When we had a lull in our quiet evening, my husband told me, “It’s time we talk.” Well actually, he approached me saying, “Tengo que hablar contigo sobre algo grande. Fijate bien lo que te voy a decir.” We are a family that only speaks Spanish at home.

In light of reported fears of an upcoming mass deportation of immigrants, or as also referred to in US History as ‘repatriation’, my husband wanted to update our disaster plan to include what we should do if he is sent back to his birth country. The fear of being separated is real for so many immigrant families. So many of my own students are nervous, while others are silently panicking.

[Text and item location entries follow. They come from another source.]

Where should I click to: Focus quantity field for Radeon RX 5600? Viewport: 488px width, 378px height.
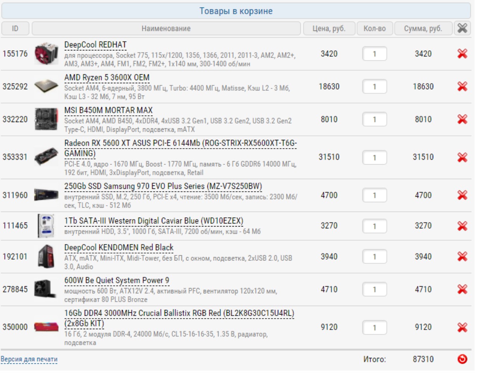point(374,157)
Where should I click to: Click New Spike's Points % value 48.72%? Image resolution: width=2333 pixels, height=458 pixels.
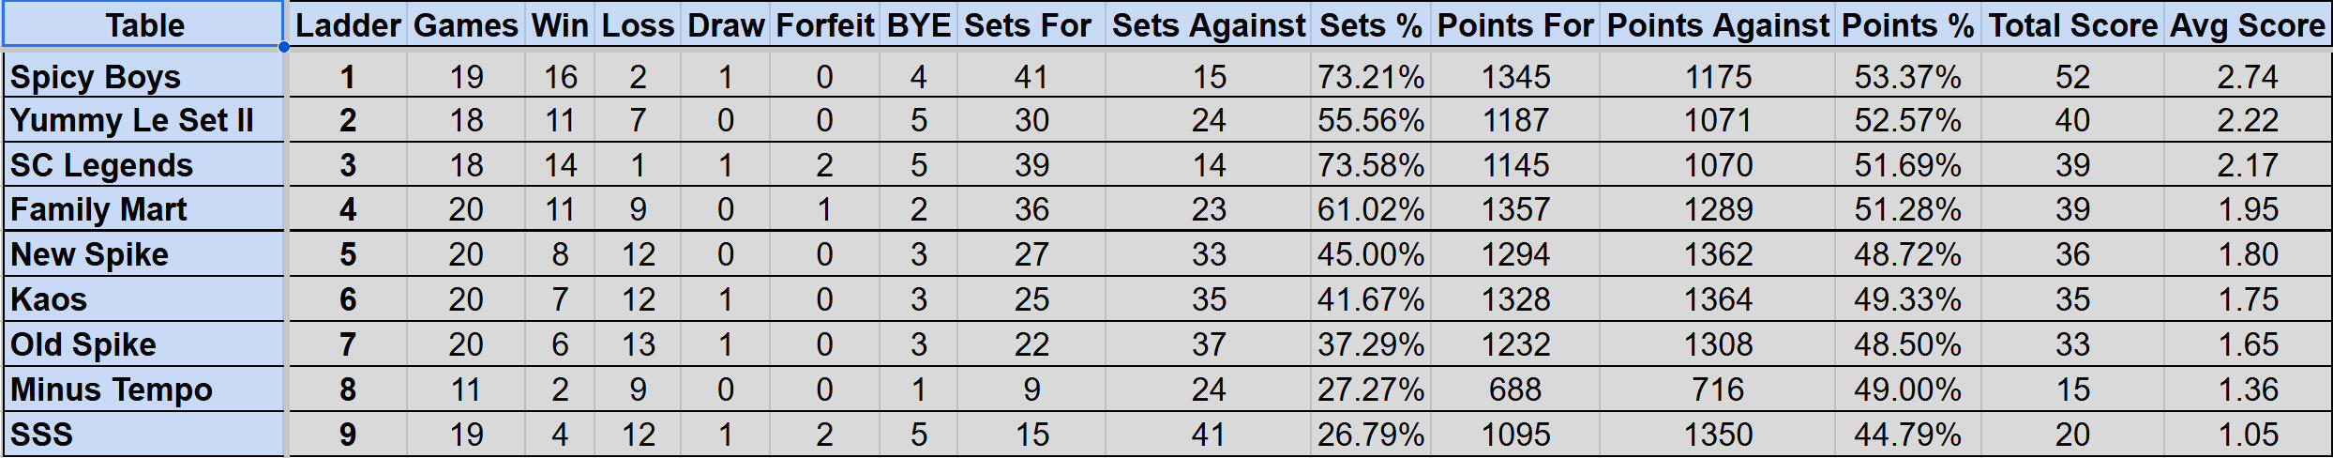(1907, 255)
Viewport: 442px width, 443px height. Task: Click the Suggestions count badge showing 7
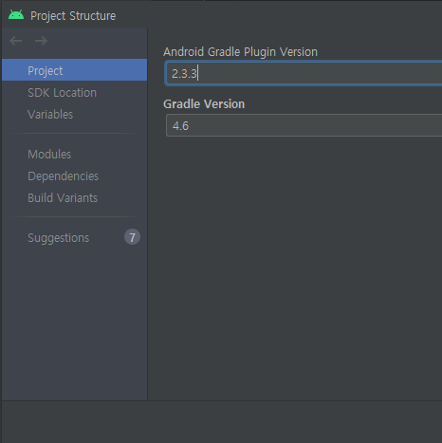(x=132, y=237)
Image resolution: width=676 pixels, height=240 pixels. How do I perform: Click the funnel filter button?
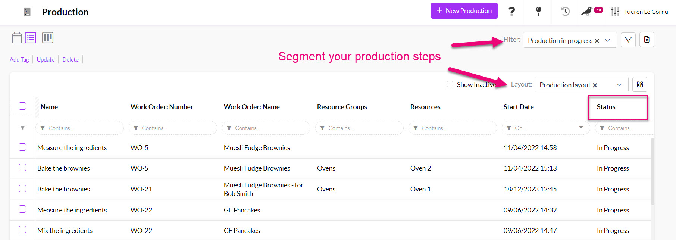(628, 40)

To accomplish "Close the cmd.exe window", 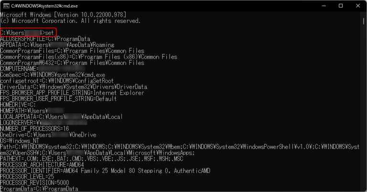I will click(x=359, y=6).
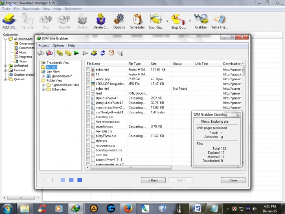Click the Add URL toolbar icon

9,20
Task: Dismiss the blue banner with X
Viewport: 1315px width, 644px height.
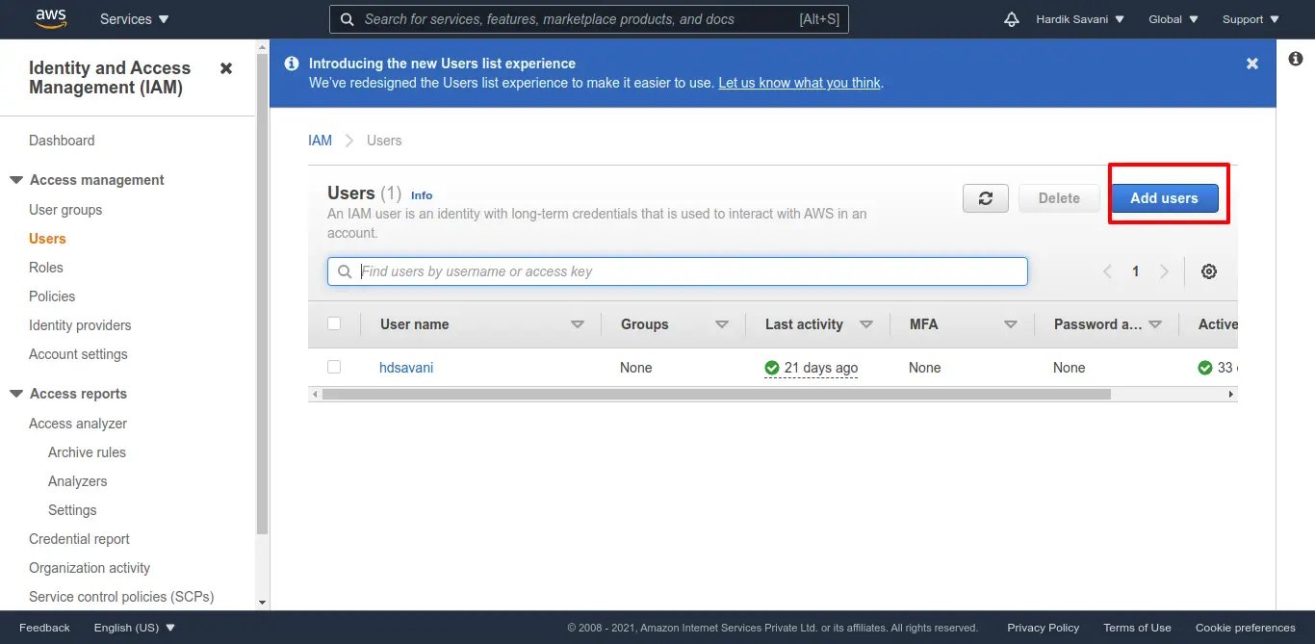Action: pyautogui.click(x=1251, y=64)
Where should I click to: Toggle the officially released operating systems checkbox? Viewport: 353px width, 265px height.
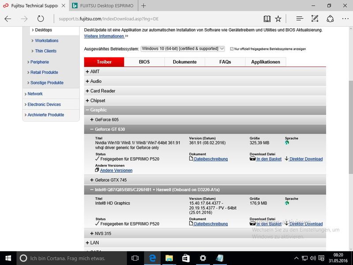pyautogui.click(x=232, y=49)

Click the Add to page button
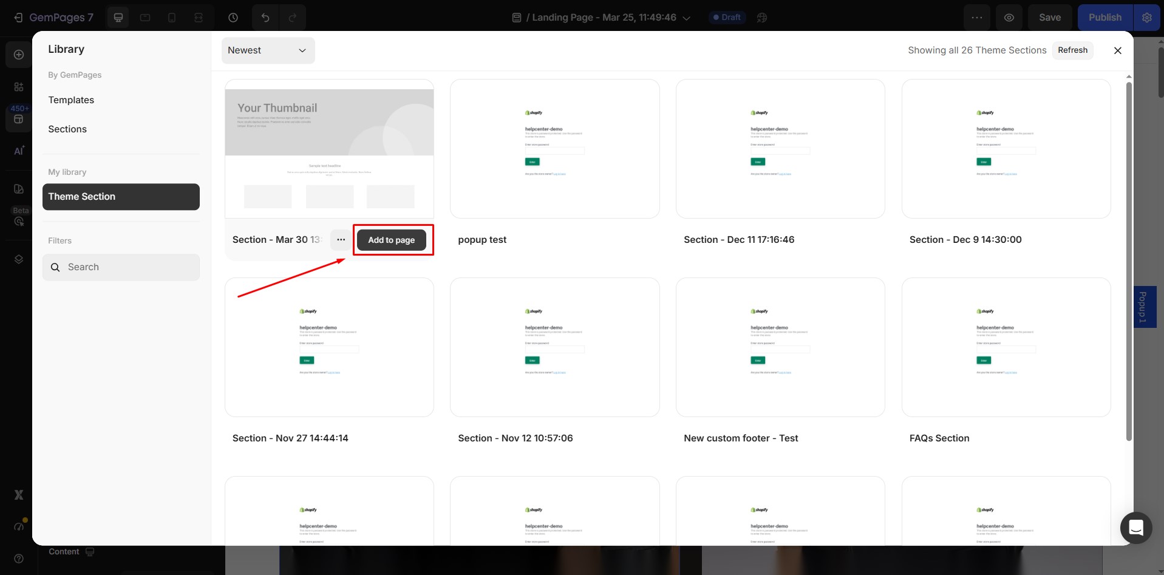point(392,240)
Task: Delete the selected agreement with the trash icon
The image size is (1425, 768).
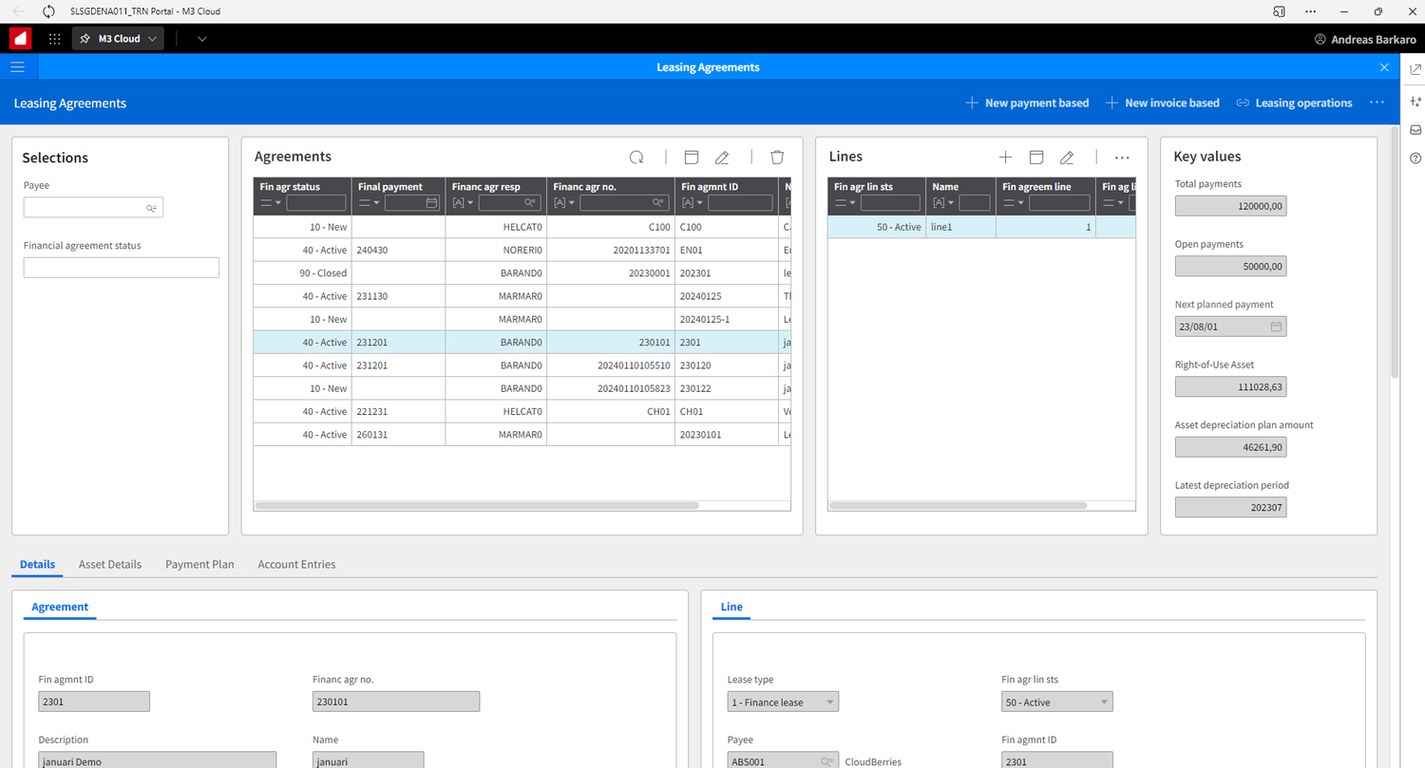Action: coord(777,157)
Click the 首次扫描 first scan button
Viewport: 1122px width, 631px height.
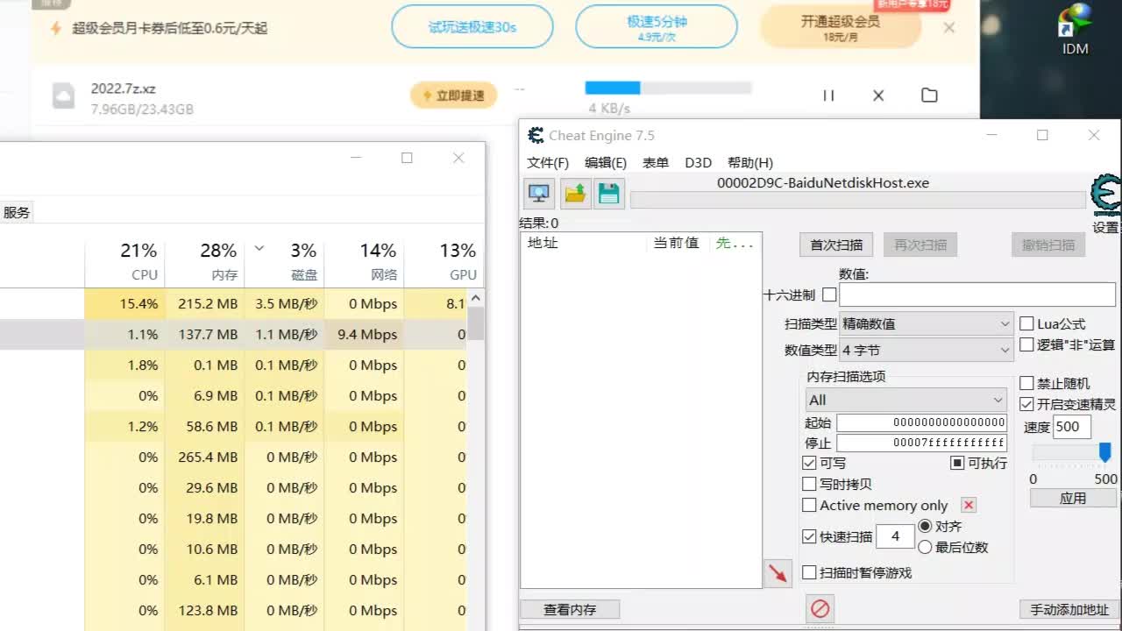click(834, 245)
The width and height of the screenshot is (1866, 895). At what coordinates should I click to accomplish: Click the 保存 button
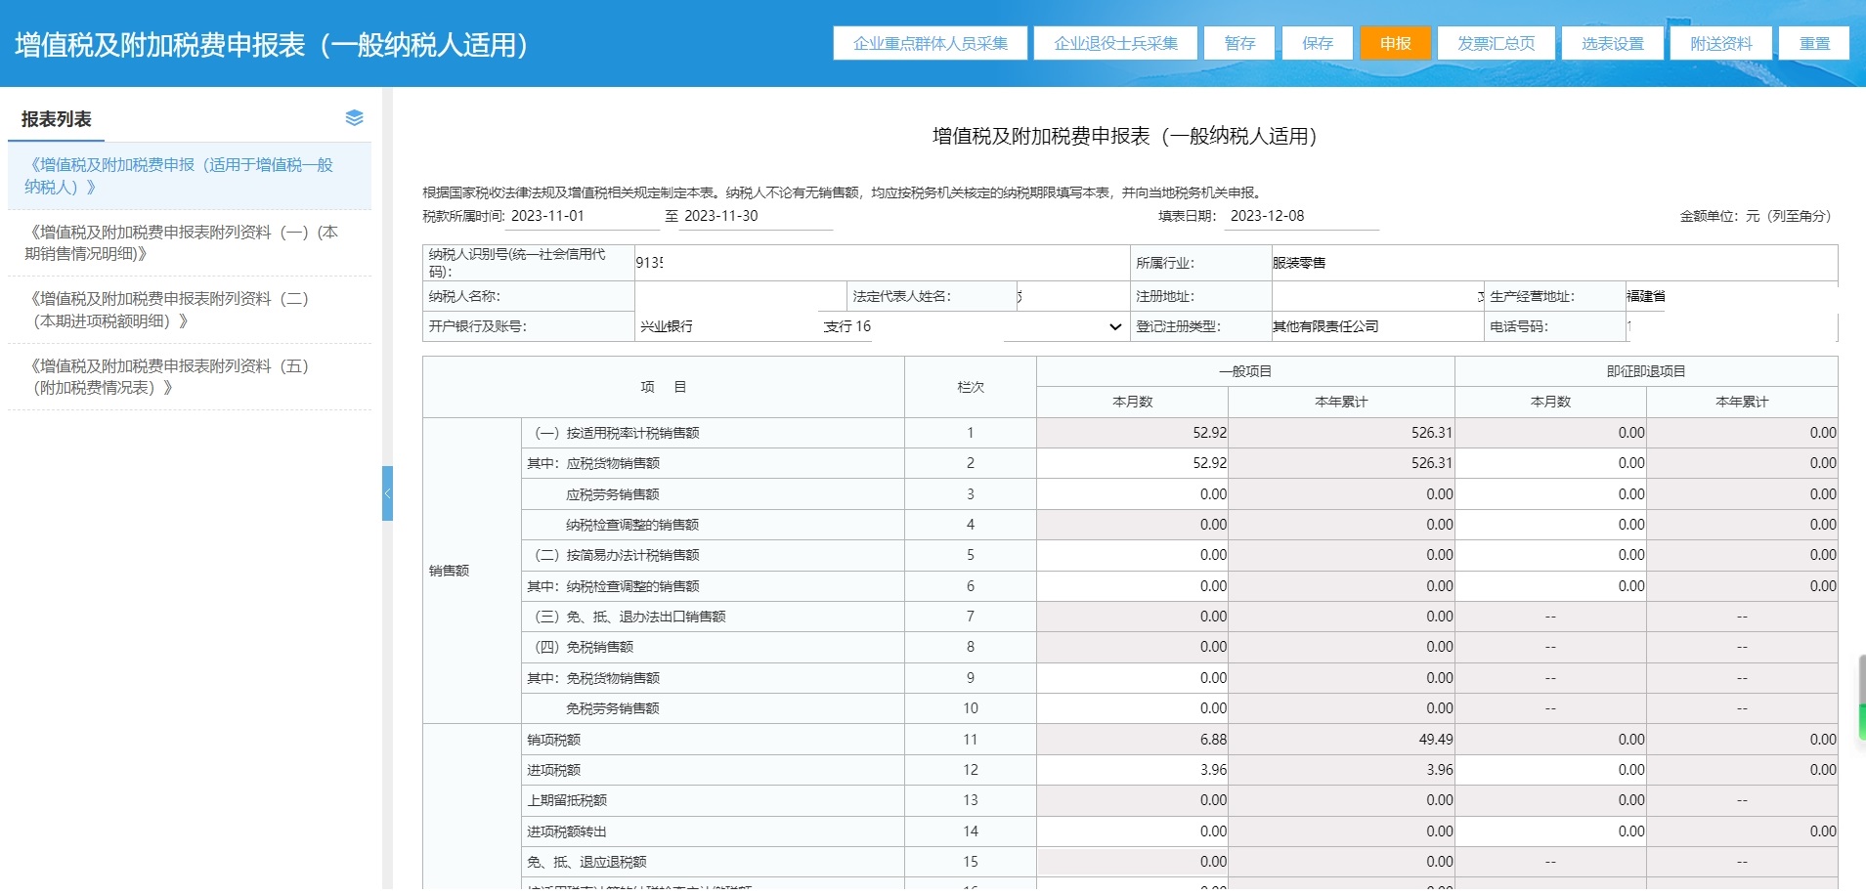(x=1317, y=44)

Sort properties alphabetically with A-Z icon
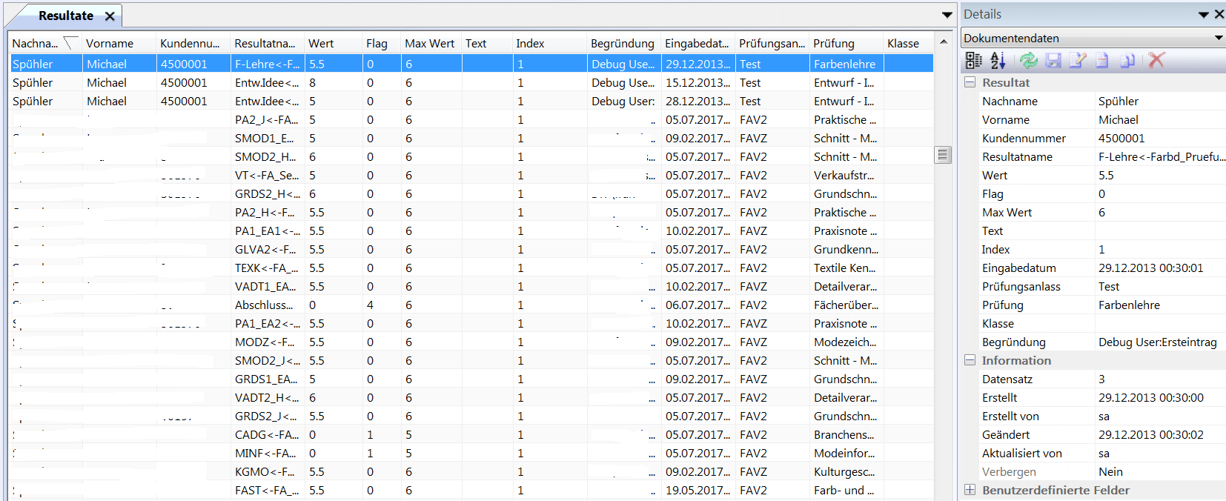[998, 61]
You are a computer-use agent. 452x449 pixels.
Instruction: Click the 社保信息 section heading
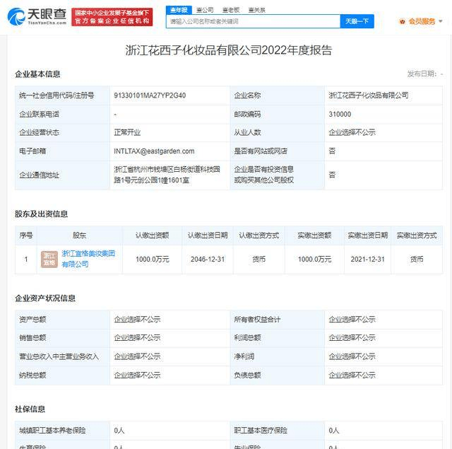tap(30, 409)
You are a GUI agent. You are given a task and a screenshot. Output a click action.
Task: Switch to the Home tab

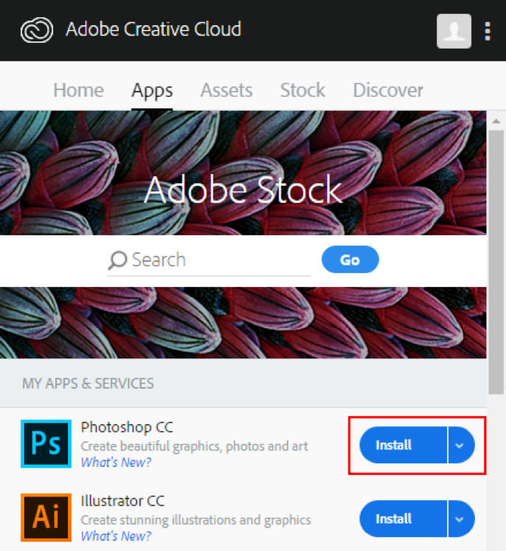point(78,91)
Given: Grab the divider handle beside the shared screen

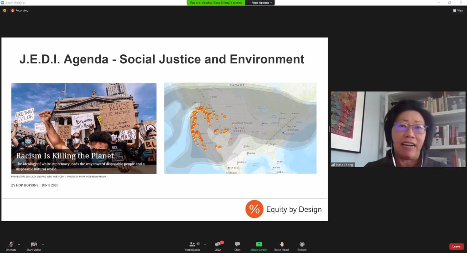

Yes, the fear is real. A 2015 NPR article makes the connection between then Presidential candidate Trump’s proprosal for deportation and the 1929 Repatriation Act.

Yes, the fear is real. Although Born in East LA is a comedy, the 1984 movie prososed the reality of a citizen who is rounded up in a deportation raid and sent to Tijuana.

Yes, the fear is real. There are people who go to Home Depot not with the intent to hire a day laborer, but rather scare the laborers by taking them to immigration.

Yes, the fear is real. Luis, a former student of mine, came to school that one cold morning, crying. His mother never came home from work the night before. Upon investigating, his mother was the passenger in the carpool, when the driver was pulled over. As a result, everyone was deported that same night. Thankfully, his grandparents lived about 30 minutes away, so he went to live with them.

Yes, the fear is real. My husband and I talked openly and have our action plan set. Yet, how many other families take the time to figure out what each person should do in the event of a disaster or life-changing event?